2. The system expansion management method for PCIe Switch devices according to claim 1, wherein said connecting the first PCIe Switch device and the second PCIe Switch device in the first expansion mode further comprises:

connecting a downstream port DP of the first PCIe Switch device with an upstream port UP of the second PCIe Switch device;

and configuring a downstream port DP of the first PCIe Switch device as a virtual downstream port VDP, and configuring an upstream port UP of the second PCIe Switch device as a virtual upstream port VUP.

3. The system expansion management method for PCIe Switch devices as recited in claim 2, wherein:

in the first extended mode, the Bus numbers of the first PCIe Switch device and the second PCIe Switch device are different.

4. The system expansion management method for PCIe Switch devices according to claim 1, wherein said connecting the first PCIe Switch device and the second PCIe Switch device in the second expansion mode further comprises:

connecting the first internal port of the first PCIe Switch device with the second internal port of the second PCIe Switch device.

5. The system expansion management method for PCIe Switch devices according to claim 4, wherein in the second expansion mode, all the downstream ports DP in the first PCIe Switch device and the second PCIe Switch device share the same Bus number.

6. The system expansion management method for PCIe Switch devices of claim 5, wherein when the first PCIe Switch device is connected with a host device, the internal port is transparent to the host device.

7. The method of claim 1, wherein the predetermined threshold is a maximum number of devices that can be hooked by a single Bus number in the PCIe Switch device.

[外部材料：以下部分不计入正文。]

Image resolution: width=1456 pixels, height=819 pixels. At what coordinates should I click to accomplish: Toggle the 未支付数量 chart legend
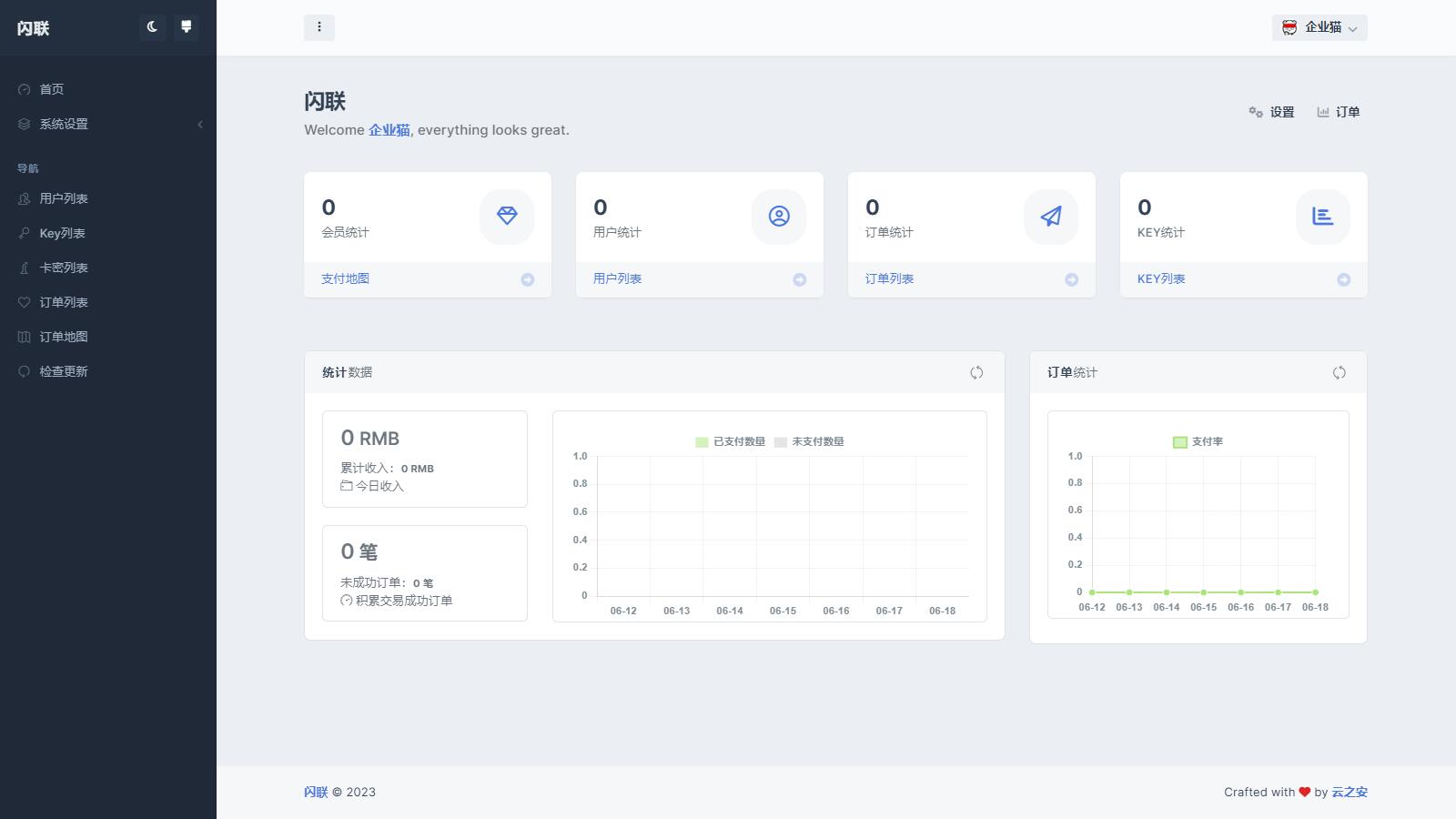809,441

8. The system expansion management method for PCIe Switch devices according to claim 1, wherein the first PCIe Switch device and the second PCIe Switch device are connected through an interconnection bus, and the interconnection bus comprises a high-speed I/O pin interconnection interface or a high-speed Serdes interconnection interface.

9. The system expansion management method for the PCIe Switch devices according to claim 1, wherein the first PCIe Switch device and the second PCIe Switch device are a first PCIe Switch chip and a second PCIe Switch chip, respectively.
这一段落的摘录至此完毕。